Do you mind me venting?
I have just been put on a statin because my cholesterol is too high. Apparently my doctor says, at 54, I am at a high risk for heart attack and stroke.
Nice. This, in spite of the fact I have no history of heart disease in my family, I have never smoked, I have exercised semi-regularly and have always watched my weight.
Okay, maybe I haven’t been watching what I eat. I like my steaks and prime rib like everybody else. Butter on popcorn, if you please. And perhaps, on occasion, a beer or two, too many.

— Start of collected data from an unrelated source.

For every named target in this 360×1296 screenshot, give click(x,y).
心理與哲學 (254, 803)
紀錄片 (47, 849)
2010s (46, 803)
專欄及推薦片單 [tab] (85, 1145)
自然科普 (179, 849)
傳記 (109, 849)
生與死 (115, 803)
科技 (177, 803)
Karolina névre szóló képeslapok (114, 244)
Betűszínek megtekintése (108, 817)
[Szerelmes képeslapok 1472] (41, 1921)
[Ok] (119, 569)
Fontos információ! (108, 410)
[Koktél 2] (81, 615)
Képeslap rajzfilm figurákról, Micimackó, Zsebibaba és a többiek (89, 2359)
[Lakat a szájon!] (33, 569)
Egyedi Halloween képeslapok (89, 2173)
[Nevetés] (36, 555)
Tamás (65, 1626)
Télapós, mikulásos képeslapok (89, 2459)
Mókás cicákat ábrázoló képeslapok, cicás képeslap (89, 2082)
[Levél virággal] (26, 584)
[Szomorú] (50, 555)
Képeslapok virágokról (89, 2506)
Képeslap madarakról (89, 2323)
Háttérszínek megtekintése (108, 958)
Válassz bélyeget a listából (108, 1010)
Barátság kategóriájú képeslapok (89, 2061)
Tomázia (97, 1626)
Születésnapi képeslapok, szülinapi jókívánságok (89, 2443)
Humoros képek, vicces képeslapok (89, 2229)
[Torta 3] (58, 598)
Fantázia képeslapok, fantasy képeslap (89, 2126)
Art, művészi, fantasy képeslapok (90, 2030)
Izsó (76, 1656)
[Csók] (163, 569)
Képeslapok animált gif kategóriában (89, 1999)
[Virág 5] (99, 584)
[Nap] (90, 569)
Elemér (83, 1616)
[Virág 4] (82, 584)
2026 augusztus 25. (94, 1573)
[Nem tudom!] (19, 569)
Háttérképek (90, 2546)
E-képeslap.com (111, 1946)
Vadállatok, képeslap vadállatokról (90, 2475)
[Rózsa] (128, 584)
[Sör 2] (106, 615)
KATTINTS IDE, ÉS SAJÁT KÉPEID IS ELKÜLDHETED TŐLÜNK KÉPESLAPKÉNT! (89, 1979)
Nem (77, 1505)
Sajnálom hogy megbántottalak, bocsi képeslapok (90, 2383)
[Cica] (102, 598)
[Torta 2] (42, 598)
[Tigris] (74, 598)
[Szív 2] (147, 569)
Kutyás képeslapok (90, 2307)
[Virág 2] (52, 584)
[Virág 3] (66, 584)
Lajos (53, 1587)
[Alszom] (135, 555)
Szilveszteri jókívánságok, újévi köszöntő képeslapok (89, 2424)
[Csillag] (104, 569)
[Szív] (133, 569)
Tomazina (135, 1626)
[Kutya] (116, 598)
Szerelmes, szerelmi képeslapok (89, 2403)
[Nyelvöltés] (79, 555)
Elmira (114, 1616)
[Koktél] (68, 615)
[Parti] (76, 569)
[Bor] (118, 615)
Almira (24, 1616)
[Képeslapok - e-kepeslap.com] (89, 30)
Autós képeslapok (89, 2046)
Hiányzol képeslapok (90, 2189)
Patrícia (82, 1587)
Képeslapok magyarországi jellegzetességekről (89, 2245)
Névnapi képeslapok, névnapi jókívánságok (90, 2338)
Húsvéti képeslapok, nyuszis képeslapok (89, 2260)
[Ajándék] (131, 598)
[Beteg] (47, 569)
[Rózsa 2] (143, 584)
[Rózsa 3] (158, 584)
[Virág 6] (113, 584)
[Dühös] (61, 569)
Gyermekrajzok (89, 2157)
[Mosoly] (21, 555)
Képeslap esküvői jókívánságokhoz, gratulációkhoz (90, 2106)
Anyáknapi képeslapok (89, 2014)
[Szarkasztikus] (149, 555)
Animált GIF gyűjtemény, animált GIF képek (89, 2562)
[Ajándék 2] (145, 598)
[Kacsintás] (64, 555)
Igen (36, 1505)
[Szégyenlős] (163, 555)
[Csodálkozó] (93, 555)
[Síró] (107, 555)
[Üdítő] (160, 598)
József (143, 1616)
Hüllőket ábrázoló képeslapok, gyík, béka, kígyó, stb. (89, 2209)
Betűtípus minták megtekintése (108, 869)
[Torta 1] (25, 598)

And okay, while never an exercise demon I was always a fairly active guy. Rode my bike to work. In the late 90’s I took up walking for health, and to lose a few pounds. Then in 2002 I took up running. I ran a half-marathon in under two hours. And I trained for a full marathon (although I never completed the actual race). I got myself down to my high school weight of 129.
But for the past five years I haven’t done a lot, due to work commitments. Is that the reason for my current troubles? Can five years of inactivity cancel out 40 years of fairly active living?
I guess…
So now I’m on low-dose Aspirin once a day, to thin the blood out. And now, as of last night, I’m on a statin to reduce my bad cholesterol.
Overall, statins are considered good things. And not all statins are created equal. Thankfully, I’m not on Zocor, or Vytorin. I’m on another one. But at 10mg, I’m on the highest dose possible. “Pretty high-octane stuff,” my pharmacist tells me.
Suddenly, I’m a member of a group I write about. People who ingest all manner of drugs to keep their health in check at the behest of their doctor. Yes, there are always side effects. That’s a given—thanks in part to the mantra of the FDA that suggests a drug is okay to put on the market if the benefits outweigh the risks.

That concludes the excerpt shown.